A look at the seat numbers shows how difficult his mission – and longer-term survival – will be. A combined 264 lawmakers from the far-right RN, radical-left LFI, Greens, Communists and UDR seek his removal.
To succeed, they need a 288-vote majority in parliament – so if they can persuade just 24 of the PS’s 69 deputies or the LR’s 47 (or both) to vote with them, Macron’s fifth unstable premier in two years is, similar to his forerunners, toast.
Few would bet against that happening sooner rather than later. Even if, by an unlikely turn, the divided parliament musters collective will to pass a budget by year-end, the prospects for the government beyond that look grim.
So does an exit exist? Early elections would be doubtful to resolve the issue: surveys indicate pretty much every party bar the RN would see reduced representation, but there would still be no clear majority. A new prime minister would confront identical numerical challenges.

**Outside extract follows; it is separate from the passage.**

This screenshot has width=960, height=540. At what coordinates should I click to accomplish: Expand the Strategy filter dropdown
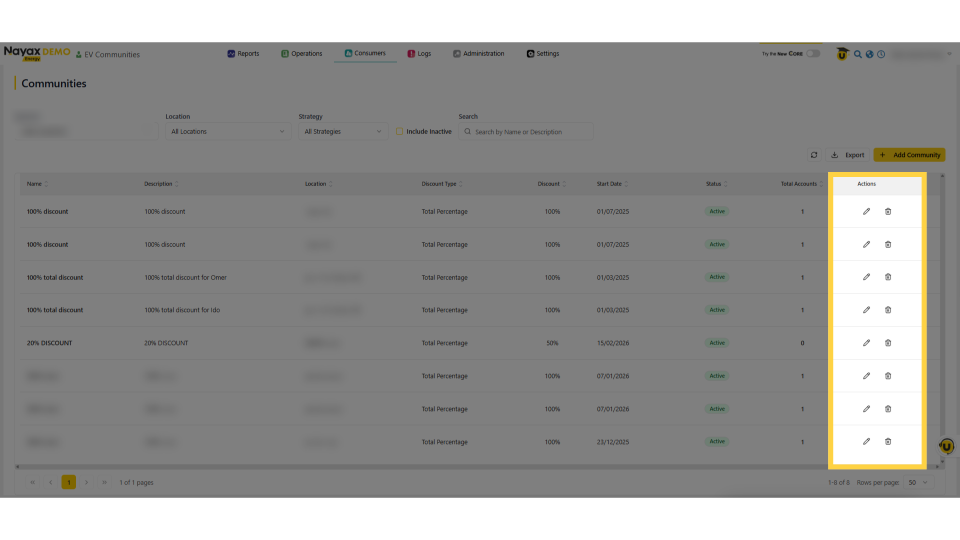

An alternative might be for Macron himself to resign. After winning the presidential election, his successor would disband the assembly and aim for a legislative majority in the ensuing legislative vote. But that, too, is uncertain.
Surveys show the next occupant of the Elysée Palace will be Marine Le Pen or Jordan Bardella. There is at least an odds-on chance that France’s voters, having elected a far-right president, might reconsider giving them parliamentary power.
In the end, France may not emerge from its quagmire until its politicians acknowledge the changed landscape, which is that clear majorities are a bygone phenomenon, winner-takes-all no longer applies, and compromise is not synonymous with failure.
Numerous observers believe that transformation will not be feasible under the country’s current constitution. “This is no conventional parliamentary crisis, but a crise de régime” that will prove anything but temporary.
“The regime … was never designed to facilitate – and even disincentivizes – the formation of ruling alliances common in the rest of Europe. The Fifth Republic may well have entered its terminal phase.”